René Barjavel : La faim du tigre

15/05/2016

L'auteur et l'oeuvre

 René Barjavel est un écrivain et journaliste français né en 1911 et mort en 1985. Il est surtout connu pour les nombreux romans de science-fiction et d'anticipation qu'il a écrits, qui sont souvent chargés d'un certain questionnement philosophique. Certains thèmes reviennent de manière récurrente, notamment la peur que la technologie dépasse l'homme. Il est surtout connu pour La nuit des temps (1968), Ravage (1943) ou encore Le grand secret (1973).

  La faim du tigre (1966) est un essai, dans lequel Barjavel livre les réflexions qui l'ont préoccupé tout au long de sa vie et qui constituent le coeur de son oeuvre. Tous les thèmes développés dans les pages du livre apparaissent, un moment ou un autre, dans plusieurs de ses autres romans. 

Résumé et analyse

 Barjavel précise qu'il n'entend pas proposer de réflexion philosophique : malgré quelques arguments novateurs et intéressants, il ne se présente pas comme celui qui a la réponse, mais celui qui pose les questions. Il s'agit donc d'un texte propice à susciter la réflexion du lecteur, ce qui n'est pas sans intérêt. Toutefois, on pourra remarquer que le recueil ressemble plus à un ensemble de réflexions regroupées, sans réel liant argumentatif, ce qui n'est pas nécessairement au goût de tous - pas du mien, par exemple.

 Les sujets abordés sont donc liés aux étapes cruciales de la vie : la vie, la mort, la sexualité, la science et la religion.

 L'essai s'ouvre sur un long développement à propos de la vie, sa reproduction et son développement, avec une approche très scientifique, assez peu captivant à mon goût. La conclusion de cette séquence est néanmoins intéressante, et justifie le titre du livre : La faim du tigre est comme la faim de l'agneau. C'est la faim naturelle et implacable, mais douloureuse, de vivre.

 Il développe par ailleurs une réflexion assez intéressante sur la guerre : La guerre est un phénomène de compensation intégré au processus vital de l'espèce humaine par une loi ou - c'est la même chose - une volonté d'équilibre, pour corriger l'inefficacité d'agression des autres espèces.

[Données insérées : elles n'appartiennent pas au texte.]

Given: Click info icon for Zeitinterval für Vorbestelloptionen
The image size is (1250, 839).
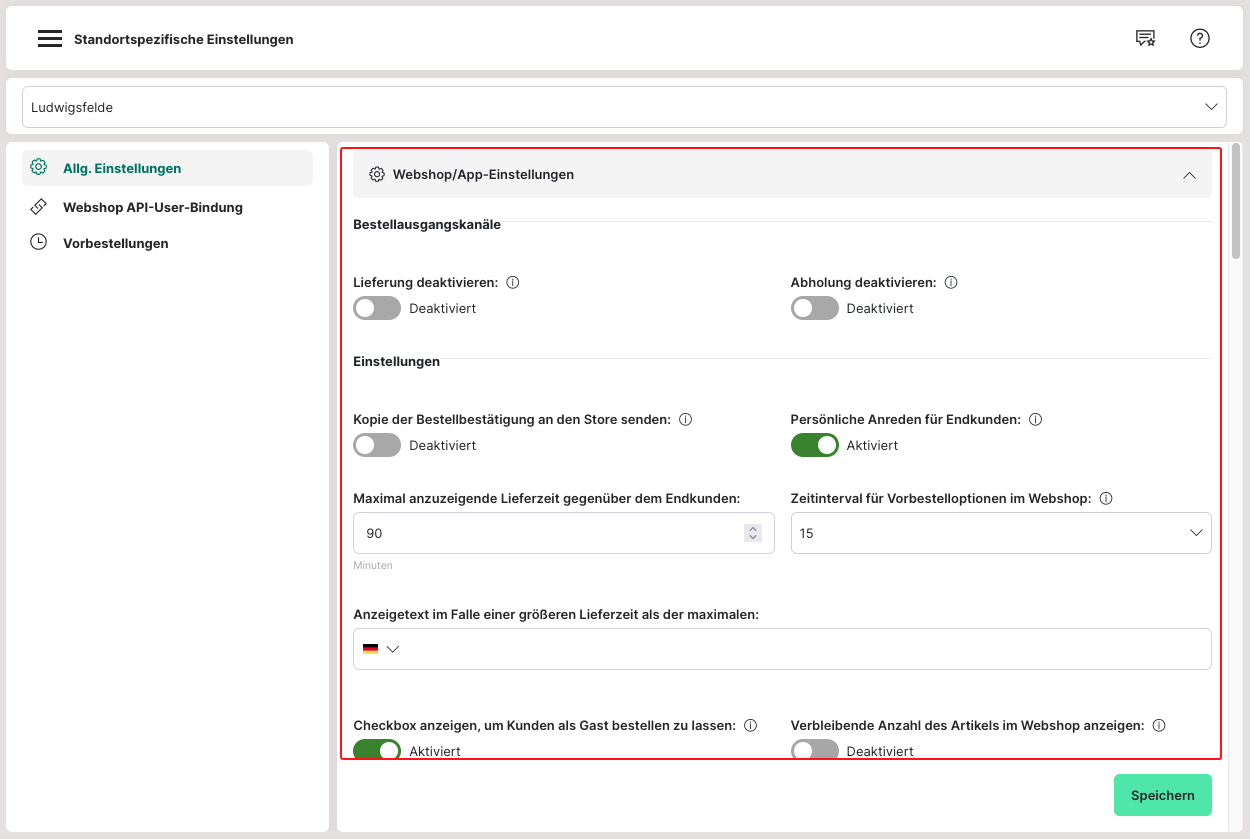Looking at the screenshot, I should coord(1106,499).
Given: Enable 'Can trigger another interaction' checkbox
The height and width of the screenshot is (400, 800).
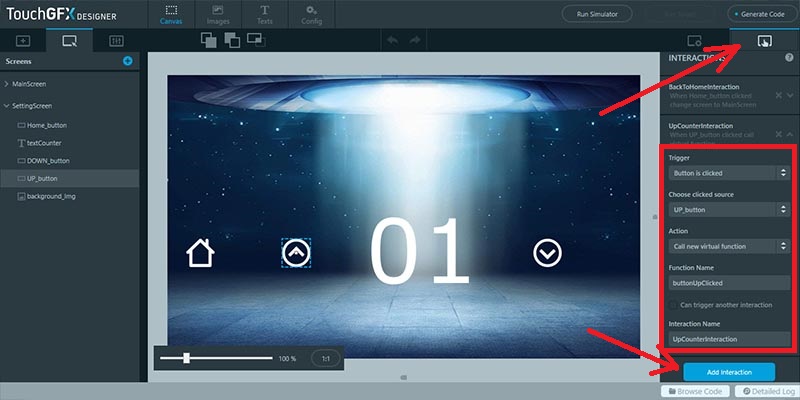Looking at the screenshot, I should pos(673,304).
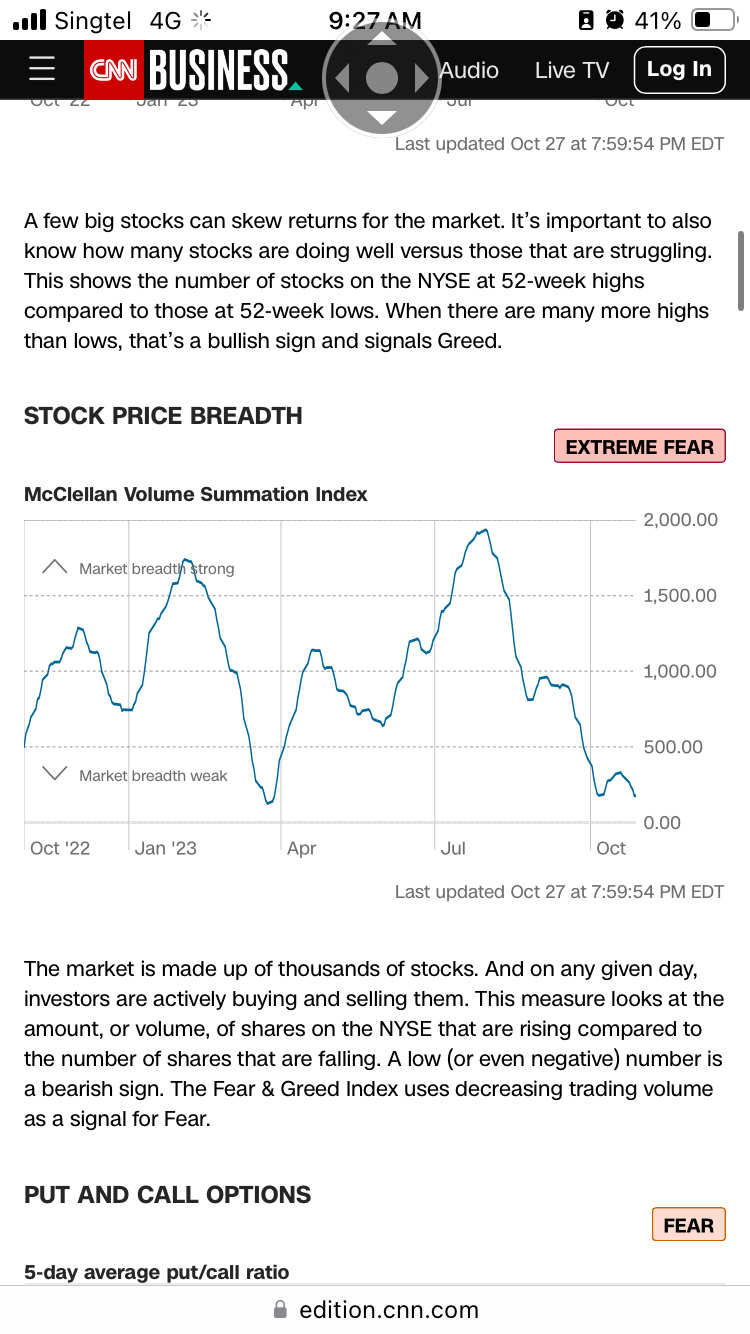Open the Live TV section
Screen dimensions: 750x1334
click(571, 70)
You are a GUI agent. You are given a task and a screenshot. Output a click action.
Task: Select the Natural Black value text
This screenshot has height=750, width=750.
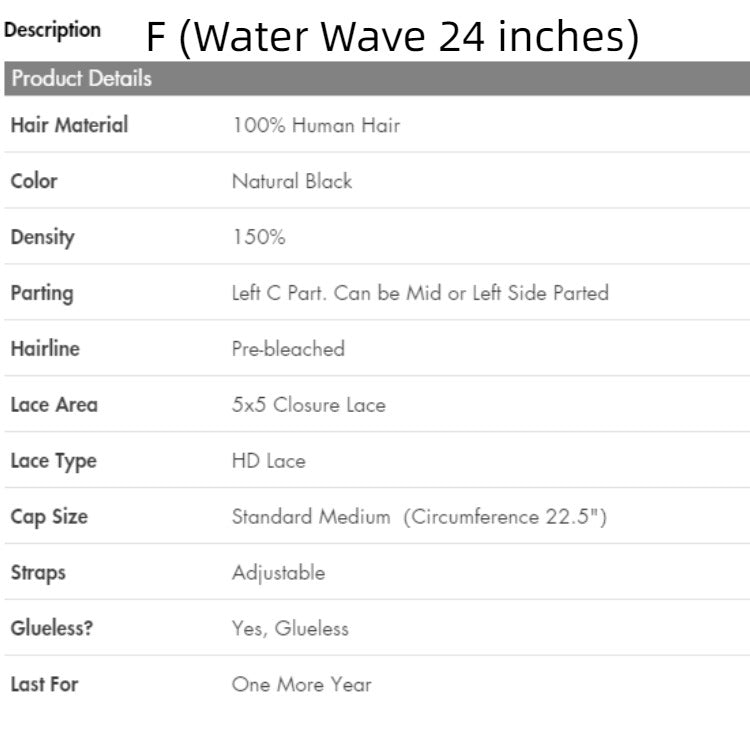(x=292, y=181)
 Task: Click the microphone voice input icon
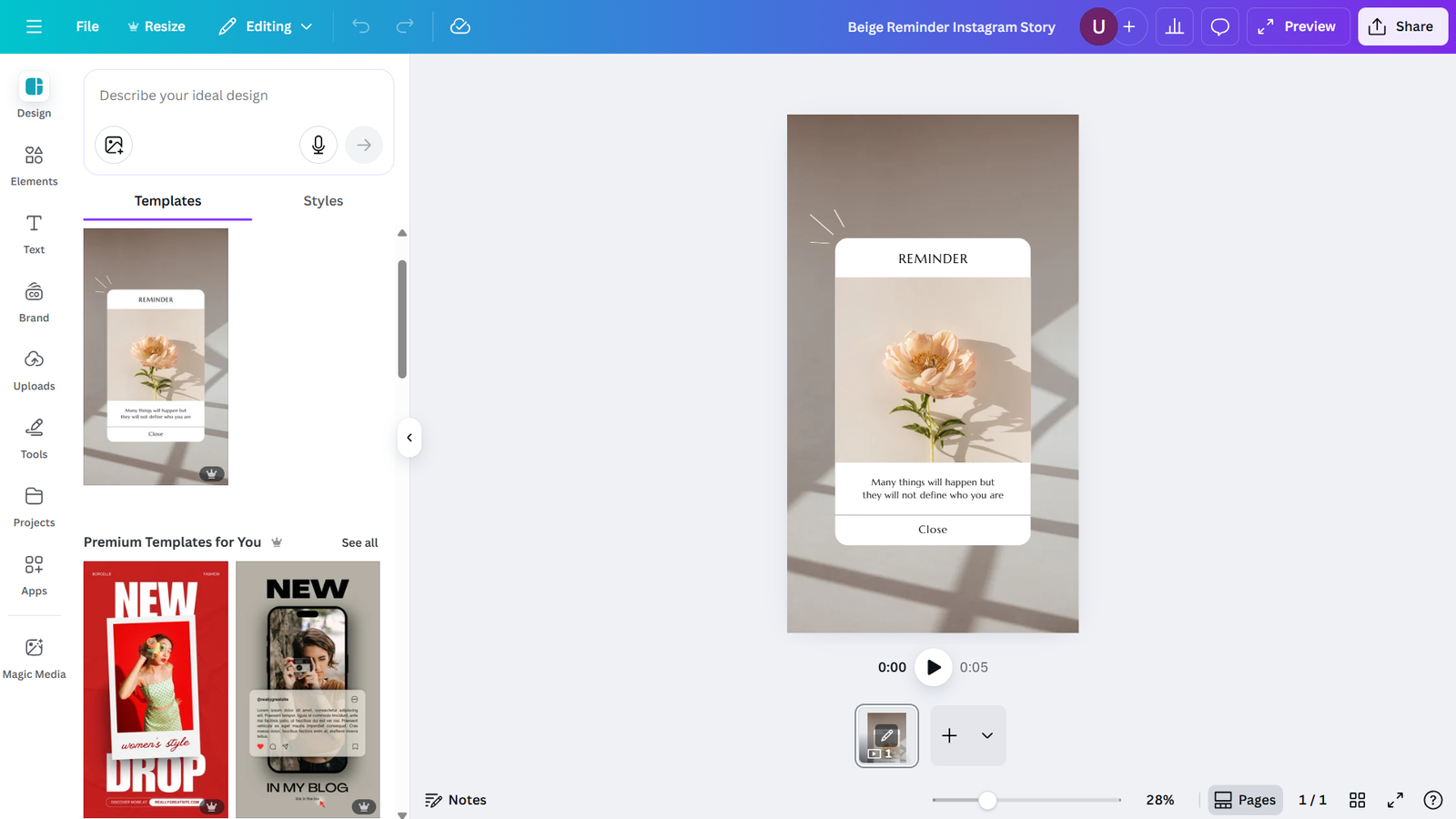[x=318, y=145]
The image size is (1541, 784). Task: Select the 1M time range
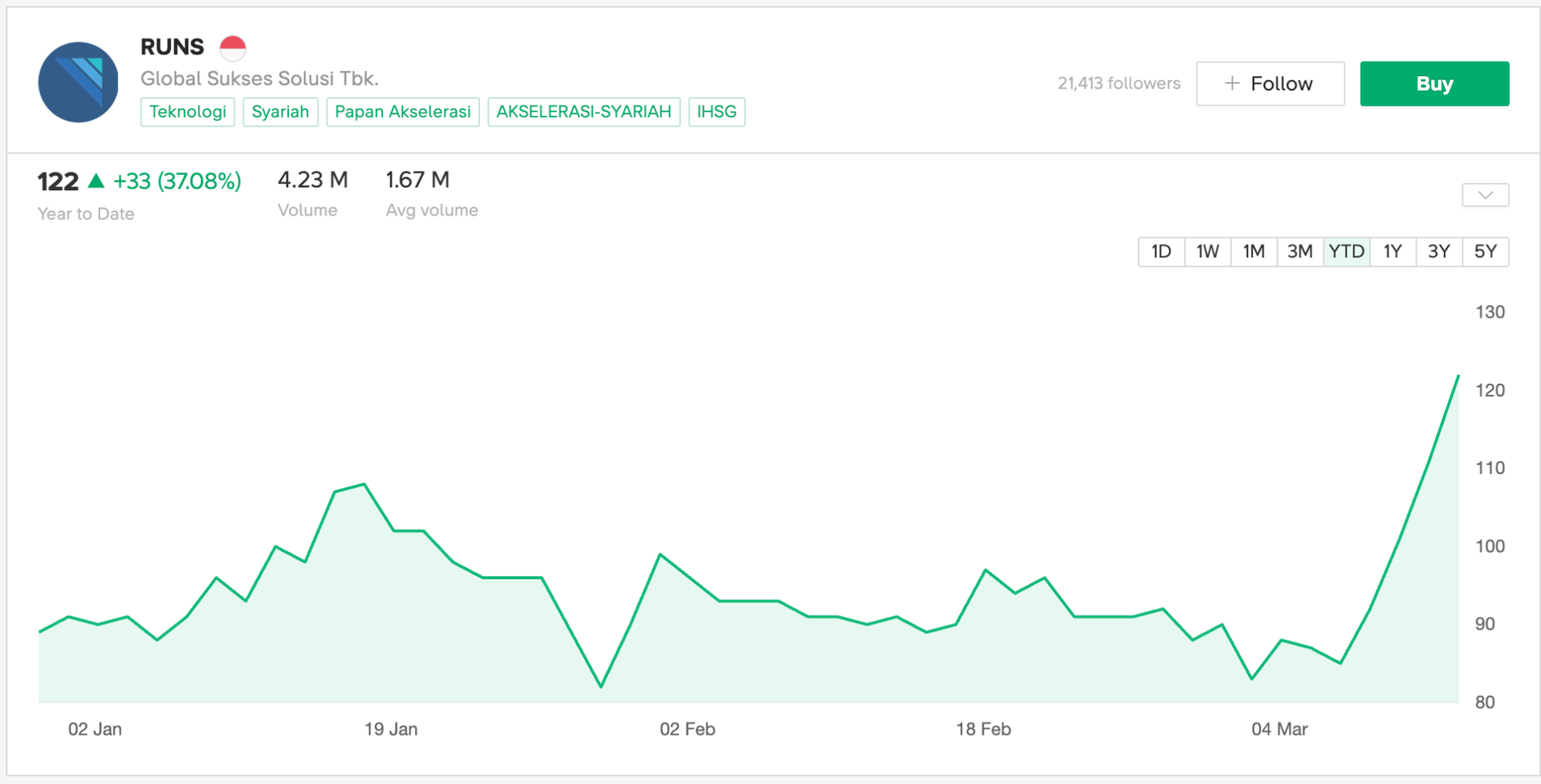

 Ensuite, Barjavel propose quelques réflexions assez intéressantes sur la religion, sur ce qu'ont de (et en) commun les différentes religions. Il ne s'agit pas d'un essai de religion comparée, cependant, et cette réflexion peut peut-être parfois manquer de fondement. Ce qu'il pense, en tout cas, c'est que tout le monde doit être en mesure de lire la Bible, que l'herméneutique ne doit pas rester aux mains d'un groupe d'intellectuels théologues.

 Ce sont de nombreuses réflexions, difficiles à reprendre dans une critique puisque sans réelle suite logique, qui sont proposées dans le roman. Si vous désirez en savoir plus sur chacune de ces réflexions, je vous encourage à vous rediriger sur la page https://barjaweb.free.fr/SITE/ecrits/Tigre/tigre.php , certes pas très agréable à lire mais néanmoins complète et avec une analyse rigoureuse et assez juste.

Points positifs

 Un certain nombre d'idées intéressantes, qui suscitent la réflexion du lecteur.

Points négatifs

 La faim du tigre est un essai qui a certaines longueurs, tous les passages ne sont pas pareillement intéressants. De nombreuses répétitions qui viennent alourdir une réflexion dont on ne voit pas toujours où elle veut en venir. Une forme assez rebutante, en définitive, qui gâche un fond qui est toutefois d'un certain intérêt. De ce fait, on ne sait comment classer cet essai, qui n'a pas la rigueur d'un essai philosophique, mais qui ne se lit pas comme un roman.

 Barjavel a écrit : "Je donnerais tous mes autres livres pour celui-ci" ; pas moi.

Citations

 Cette entité, à laquelle se réfèrent les esprits rationnels pour expliquer l'inexplicable, ressemble beaucoup à un dieu dont on n'ose pas dire son nom, et qu'on a amputé de toute volonté et de tout esprit d'initiative.

 Il existe peut être un autre moyen de savoir. C'est de renoncer à connaître, et de chercher à comprendre.

 Le lièvre a de grandes oreilles. De récentes études comportementales ont démontré que toute sa vie était déterminée par la peur. Le lièvre n'existe que pour être tué, et il semble qu'il le sache.

Dieu n'est pas bon non plus. Il suffit de jeter un coup d'oeil sur le monde pour se rendre à l'évidence. C'est la contradiction entre cette évidence et le bon Dieu vanté par des propagandistes puérils qui multiplie les incroyants.